Ausgangstext:
= = = = =
Mittwoch, 15. September 2010

Interview Tatjana

Tatjana Schierkowski ist 20 Jahre und Auszubildene bei der Polizei. Bei einem Kaffee und einer Bitter Lemon unterhielten wir uns über ihren Beruf und was dahinter steckt.

Da Häng: Im wievielten Jahr deiner Ausbildung bist du jetzt?
Tatjana Schierkowski:Im dritten.
D.H.: Warum hast du dich dazu entschieden Polizistin zu werden?
T.S.: Lustig, das wird man auch in ziemlich jeder neuen Dienststelle gefragt. Ursprünglich deshalb weil ich keinen Bürojob haben wollte, sondern mit Menschen arbeiten wollte und weil ich irgendwie etwas zu einer besseren Welt beitragen wollte. Aber ob es im Moment möglich ist weiß ich nicht.
D.H.:Gibt es irgendwelche Bereiche bei der Polizei, wo du am liebsten arbeiten würdest.?
T.S.: Darüber habe ich mir noch keine Gedanken gemacht, da die Wahrscheinlichkeit sehr groß ist, dass ich zu den geschlossenen Einheiten komme. Das sind die Gruppen, die bei Demonstrationen, Fußballspielen oder Ähnlichem eingesetzt werden. Also nicht die, die im Funkwagen fahren, sondern die, die absperren, sichern oder neben Demonstranten herlaufen.
Ansonsten kenne ich mich noch zu wenig aus um eine Wunschdienststelle zu nennen. Wir hatten zwar einige Praktika, aber mir fehlt immer noch der richtige Durchblick, ich muß mich also noch richtig informieren.
D.H.: Wie sieht der Unterricht in der Ausbildung aus?
= = = = =
Auszug Datensatz:

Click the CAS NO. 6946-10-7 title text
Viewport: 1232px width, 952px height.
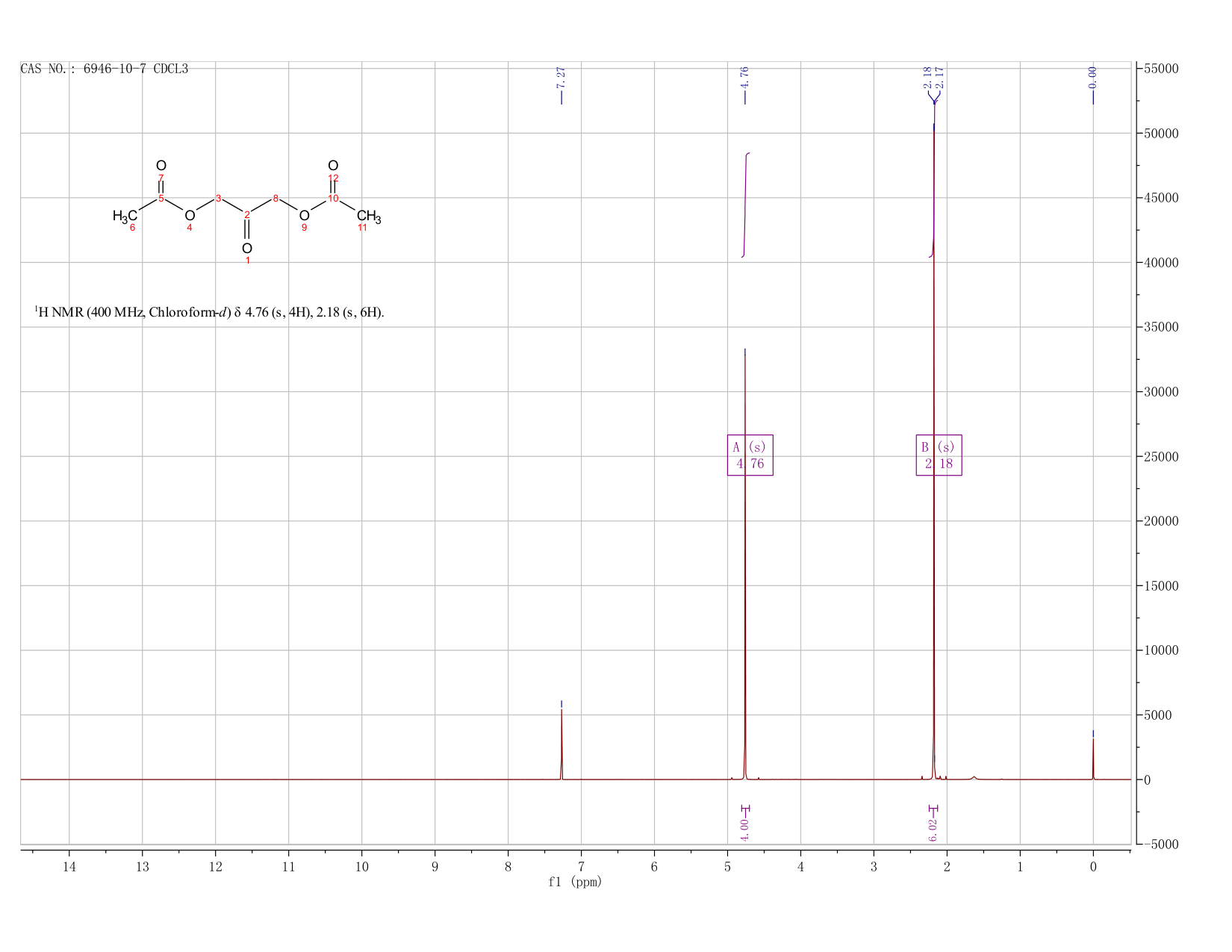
= = = = =
Aufgaben:
A - In welchem Jahr ihrer Ausbildung ist Tatjana Schierkowski laut dem Ausgangstext?
B - Prüfen Sie, ob die folgenden Aussagen mit dem Ausgangstext übereinstimmen. Antworten Sie jeweils mit Ja oder Nein und zitieren Sie die entscheidenden Worte wörtlich.
(i) Tatjana Schierkowski wollte ursprünglich einen Bürojob.
(ii) Sie hält es für sehr wahrscheinlich, dass sie zu den geschlossenen Einheiten kommt.
(iii) Während ihrer Ausbildung hat sie keine Praktika gemacht.

Erwartete Lösungen:
A - Im dritten Ausbildungsjahr.

B -
(i) Nein: „weil ich keinen Bürojob haben wollte“
(ii) Ja: „da die Wahrscheinlichkeit sehr groß ist, dass ich zu den geschlossenen Einheiten komme“
(iii) Nein: „Wir hatten zwar einige Praktika“